The Reserve Bank of India on Friday increased the repo rate by 50 basis points to 5.9% to fight inflation.
The repo rate is the interest rate at which the central bank lends money to commercial banks.
This is the fourth hike in the repo rate since May. The central bank had raised the repo rate by 50 basis points to 5.4% on August 5.
The monetary policy committee, which has three members from the Reserve Bank of India and three external members, raised the key lending rate on Friday with a five out of six majority.
On Friday, Governor Shaktikanta Das said that after the world witnessed two shocks – the Covid-19 pandemic and the Ukraine conflict – the countries are facing another storm arising from aggressive monetary policies of the global central banks.
“All segments of the financial market including equity, bond and currency markets are in turmoil across countries,” Das said. “There is nervousness in financial markets with potential consequences for the real economy and financial stability. The global economy is in the eye of a new storm.”
Several central banks such as the United States Federal Reserve, the Bank of England, the Swiss National Banks and others have increased their interest rates recently due to rising inflation.
On Friday, the Reserve Bank of India also reduced the growth projection to 7% for the current fiscal from the earlier forecast of 7.2%.
It, however, maintained its estimate for consumer inflation in the country at 6.7% for the current fiscal year.
India’s retail inflation has stayed above the Reserve Bank of India’s upper tolerance level of 6% for six straight months till June. The price rise indicator had touched an eight-year-high of 7.79% in April.
In his address, Das said India’s economy has remained resilient despite global shocks.
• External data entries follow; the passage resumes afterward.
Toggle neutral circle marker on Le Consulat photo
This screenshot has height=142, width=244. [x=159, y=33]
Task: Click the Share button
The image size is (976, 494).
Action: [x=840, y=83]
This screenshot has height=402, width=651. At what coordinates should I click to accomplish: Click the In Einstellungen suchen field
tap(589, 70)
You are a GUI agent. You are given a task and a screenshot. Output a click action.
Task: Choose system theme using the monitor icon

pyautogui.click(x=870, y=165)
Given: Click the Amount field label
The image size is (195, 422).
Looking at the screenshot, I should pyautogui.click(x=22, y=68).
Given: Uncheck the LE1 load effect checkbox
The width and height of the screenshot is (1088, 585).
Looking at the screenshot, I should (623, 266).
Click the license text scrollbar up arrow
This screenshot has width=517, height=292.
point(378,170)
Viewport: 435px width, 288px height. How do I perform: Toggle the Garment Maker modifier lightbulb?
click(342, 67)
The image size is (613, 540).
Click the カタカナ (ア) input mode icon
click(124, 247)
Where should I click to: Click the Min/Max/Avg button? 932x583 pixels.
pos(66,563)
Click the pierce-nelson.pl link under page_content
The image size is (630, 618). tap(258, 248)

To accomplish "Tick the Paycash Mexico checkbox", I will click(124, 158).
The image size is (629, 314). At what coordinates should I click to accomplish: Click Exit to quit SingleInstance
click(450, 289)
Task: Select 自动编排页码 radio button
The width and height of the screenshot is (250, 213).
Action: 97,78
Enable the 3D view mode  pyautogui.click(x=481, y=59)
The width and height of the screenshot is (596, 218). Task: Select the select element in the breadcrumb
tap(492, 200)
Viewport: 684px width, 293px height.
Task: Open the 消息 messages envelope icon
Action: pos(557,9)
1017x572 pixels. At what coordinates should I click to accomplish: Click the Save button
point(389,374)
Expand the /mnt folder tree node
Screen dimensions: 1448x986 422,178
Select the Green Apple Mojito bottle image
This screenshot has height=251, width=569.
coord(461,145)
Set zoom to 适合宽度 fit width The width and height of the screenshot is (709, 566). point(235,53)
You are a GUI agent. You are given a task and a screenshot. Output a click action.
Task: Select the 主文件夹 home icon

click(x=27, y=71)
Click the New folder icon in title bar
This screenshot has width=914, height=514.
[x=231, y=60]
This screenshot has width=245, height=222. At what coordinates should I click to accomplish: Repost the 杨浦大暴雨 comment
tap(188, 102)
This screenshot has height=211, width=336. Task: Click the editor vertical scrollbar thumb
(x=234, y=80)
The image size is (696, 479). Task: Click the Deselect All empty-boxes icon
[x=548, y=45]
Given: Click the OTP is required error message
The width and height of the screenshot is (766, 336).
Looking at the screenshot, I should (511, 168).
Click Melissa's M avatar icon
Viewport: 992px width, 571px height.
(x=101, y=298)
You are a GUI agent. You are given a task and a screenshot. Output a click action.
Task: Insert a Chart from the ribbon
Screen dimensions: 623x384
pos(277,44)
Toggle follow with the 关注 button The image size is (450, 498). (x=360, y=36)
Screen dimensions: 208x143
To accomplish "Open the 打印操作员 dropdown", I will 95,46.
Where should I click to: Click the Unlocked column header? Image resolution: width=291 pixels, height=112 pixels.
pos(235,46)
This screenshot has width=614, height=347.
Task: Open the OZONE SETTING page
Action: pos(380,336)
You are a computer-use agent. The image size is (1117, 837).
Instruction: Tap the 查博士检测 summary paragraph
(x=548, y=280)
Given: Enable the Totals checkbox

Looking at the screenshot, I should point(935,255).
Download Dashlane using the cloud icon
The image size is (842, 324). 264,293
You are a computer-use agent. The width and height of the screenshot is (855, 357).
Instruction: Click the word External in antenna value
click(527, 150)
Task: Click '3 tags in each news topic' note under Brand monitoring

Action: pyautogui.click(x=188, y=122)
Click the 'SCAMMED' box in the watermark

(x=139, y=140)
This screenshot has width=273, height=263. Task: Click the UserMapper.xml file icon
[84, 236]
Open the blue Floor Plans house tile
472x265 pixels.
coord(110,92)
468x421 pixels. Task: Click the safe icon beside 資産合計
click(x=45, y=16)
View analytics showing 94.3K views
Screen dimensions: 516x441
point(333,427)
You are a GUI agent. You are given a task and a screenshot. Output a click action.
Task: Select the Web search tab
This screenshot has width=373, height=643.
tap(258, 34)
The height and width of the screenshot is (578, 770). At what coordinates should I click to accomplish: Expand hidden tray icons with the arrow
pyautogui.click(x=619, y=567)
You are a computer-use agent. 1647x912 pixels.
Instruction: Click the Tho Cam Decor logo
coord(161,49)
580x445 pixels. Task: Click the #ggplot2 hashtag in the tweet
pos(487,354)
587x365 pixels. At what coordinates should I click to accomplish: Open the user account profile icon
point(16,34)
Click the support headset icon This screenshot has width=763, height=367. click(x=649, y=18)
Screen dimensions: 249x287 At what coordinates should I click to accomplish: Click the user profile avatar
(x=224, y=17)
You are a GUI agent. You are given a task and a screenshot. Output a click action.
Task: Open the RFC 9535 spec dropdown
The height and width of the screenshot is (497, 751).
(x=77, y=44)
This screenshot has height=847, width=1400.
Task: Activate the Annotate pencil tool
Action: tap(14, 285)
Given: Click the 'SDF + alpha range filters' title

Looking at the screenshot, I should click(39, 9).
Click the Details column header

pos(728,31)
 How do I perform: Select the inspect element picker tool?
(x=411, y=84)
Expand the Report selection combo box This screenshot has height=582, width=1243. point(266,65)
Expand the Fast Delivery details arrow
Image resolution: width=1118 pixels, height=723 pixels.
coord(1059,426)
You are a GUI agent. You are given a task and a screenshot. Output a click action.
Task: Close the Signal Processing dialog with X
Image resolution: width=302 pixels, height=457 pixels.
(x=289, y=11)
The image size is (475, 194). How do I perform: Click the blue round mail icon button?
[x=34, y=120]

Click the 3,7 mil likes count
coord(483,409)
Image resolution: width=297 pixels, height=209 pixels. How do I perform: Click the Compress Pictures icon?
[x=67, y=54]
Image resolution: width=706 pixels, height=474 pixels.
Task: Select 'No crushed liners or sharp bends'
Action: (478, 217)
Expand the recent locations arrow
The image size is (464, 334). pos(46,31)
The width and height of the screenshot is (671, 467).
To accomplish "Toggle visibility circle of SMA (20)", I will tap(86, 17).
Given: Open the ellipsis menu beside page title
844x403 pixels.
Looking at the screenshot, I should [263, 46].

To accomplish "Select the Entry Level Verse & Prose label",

“There is macroeconomic stability,” the governor said. “The financial system remains intact, with improved performance parameters. Our journey over the last two and half years, [and] our steely resolve in dealing with the various challenges gives us the confidence to deal with the new storm we are confronted with.”
He also addressed the concerns about the rupee’s swift decline against the US dollar in recent sessions, saying that a stable exchange rate is a beacon of macroeconomic stability and market confidence.
“The rupee is a freely floating currency and its exchange rate is market-determined,” Das said. “The RBI does not have any fixed exchange rate in mind. It intervenes in the market to curb excessive volatility and anchor expectations.”